First, Erdoğan’s priority in Osaka will be to twist U.S. President Donald Trump’s arm to avoid U.S. sanctions, following the deployment of Russian S-400 missiles in Turkey next month. He will bank on his belief that Trump’s personal stance on this issue is more favorable to Turkey than the Pentagon’s views.

But he will face a problem. What is perhaps not included in the Turkish president’s brief is explaining why Russia sold these missiles to Turkey. It was not so that Ankara could defend itself—against what, one might wonder? Moscow controls the Assad regime. And Turkey, Russia, and Iran are allies in Syria.

Rather, Moscow aimed at embedding Russia’s most sophisticated radars and associated personnel in the heart of one of NATO’s largest conventional air forces. What Ankara says is legitimate defense procurement inevitably looks to Western leaders like an abrupt pivot away from NATO’s missile defense architecture, and an unacceptable risk to the West’s fifth generation stealth aircraft, the F35. It will be hard to persuade Washington otherwise.


A second worry lies in the waters off the Republic of Cyprus, where Erdoğan has said Turkey would exercise its rights to search for oil and gas, despite maritime maps of sovereignty in the area are still highly disputed.

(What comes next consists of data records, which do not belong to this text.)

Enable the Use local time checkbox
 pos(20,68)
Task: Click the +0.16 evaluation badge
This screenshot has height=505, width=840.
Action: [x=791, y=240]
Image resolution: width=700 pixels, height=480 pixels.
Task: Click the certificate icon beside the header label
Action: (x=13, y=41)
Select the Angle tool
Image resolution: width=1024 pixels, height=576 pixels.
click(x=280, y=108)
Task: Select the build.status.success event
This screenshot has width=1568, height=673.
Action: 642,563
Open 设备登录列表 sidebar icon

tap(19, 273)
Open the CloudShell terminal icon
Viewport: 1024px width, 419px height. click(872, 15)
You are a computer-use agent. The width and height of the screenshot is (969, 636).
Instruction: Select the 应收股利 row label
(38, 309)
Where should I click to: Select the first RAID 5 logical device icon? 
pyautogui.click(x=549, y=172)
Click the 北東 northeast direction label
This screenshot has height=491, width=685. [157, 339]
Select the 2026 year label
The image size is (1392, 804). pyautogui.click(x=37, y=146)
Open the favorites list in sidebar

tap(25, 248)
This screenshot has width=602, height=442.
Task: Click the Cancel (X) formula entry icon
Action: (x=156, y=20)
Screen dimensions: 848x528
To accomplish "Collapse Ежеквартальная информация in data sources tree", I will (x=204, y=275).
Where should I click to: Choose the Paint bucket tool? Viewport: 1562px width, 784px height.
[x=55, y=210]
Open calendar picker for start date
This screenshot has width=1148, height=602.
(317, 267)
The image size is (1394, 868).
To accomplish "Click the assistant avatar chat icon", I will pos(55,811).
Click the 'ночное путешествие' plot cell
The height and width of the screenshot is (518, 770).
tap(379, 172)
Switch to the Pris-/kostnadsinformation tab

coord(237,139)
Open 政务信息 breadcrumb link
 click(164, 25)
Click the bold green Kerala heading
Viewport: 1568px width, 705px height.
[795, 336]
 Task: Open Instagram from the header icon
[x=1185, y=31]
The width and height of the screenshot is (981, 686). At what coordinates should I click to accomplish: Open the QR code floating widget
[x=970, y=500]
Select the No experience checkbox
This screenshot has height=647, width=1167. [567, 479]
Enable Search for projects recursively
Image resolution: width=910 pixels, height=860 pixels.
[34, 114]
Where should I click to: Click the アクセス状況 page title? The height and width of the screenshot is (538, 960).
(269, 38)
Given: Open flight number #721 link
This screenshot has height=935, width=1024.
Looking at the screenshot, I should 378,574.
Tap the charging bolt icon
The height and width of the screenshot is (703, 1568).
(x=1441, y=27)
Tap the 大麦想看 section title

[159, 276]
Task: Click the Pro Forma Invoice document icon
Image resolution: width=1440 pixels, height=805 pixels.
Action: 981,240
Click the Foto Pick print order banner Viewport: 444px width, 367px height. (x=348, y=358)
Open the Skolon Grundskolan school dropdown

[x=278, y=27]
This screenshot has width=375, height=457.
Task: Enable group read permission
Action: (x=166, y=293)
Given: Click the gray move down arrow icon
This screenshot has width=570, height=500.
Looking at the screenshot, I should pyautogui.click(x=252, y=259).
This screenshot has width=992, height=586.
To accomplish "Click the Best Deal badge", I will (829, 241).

This is a long-standing dispute, but it predictably triggered a stern reaction from the European Council on June 20 and could possibly lead to “targeted measures,” which are not exactly what Turkey’s economy needs at this stage. If European Council President Donald Tusk and European Commission President Jean-Claude Juncker have coffee with Erdoğan in Osaka, they are bound to raise this contentious issue.


The third worry will be how to take advantage of having the world’s wealthiest and most powerful nations around the table to arrange a rescue package for the battered Turkish economy (incidentally, a major reason for Erdoğan’s defeat in Istanbul).

Yet, a bailout is a difficult proposition. Moscow is short on cash. Saudi Arabia has some hard political differences with Turkey. China (where Erdoğan will go after Osaka) has plenty of money, but Turkey sharply disagrees on its treatment of the Uighurs, a minority Turkic ethnic group living in western China. European leaders might be able to help, but their parliaments would not allow it unless the rule of law makes a comeback in Turkey. What’s left is the IMF, which Ankara doesn’t like much but is still the best option, although any money would come with some governance requirements.


Is Erdoğan prepared to change course on his fierce brand of authoritarianism, redefine his limitless notion of terrorism, and put a stop to the scandalous political trials now under way in Turkey? From all his public statements and his talks with Western leaders, it seems that he wants to keep rule-of-law considerations off the table, while still discussing trade and investment with Western countries. It will just not work that way. Optimistic pundits say that he will change course under economic pressure. The jury is still out.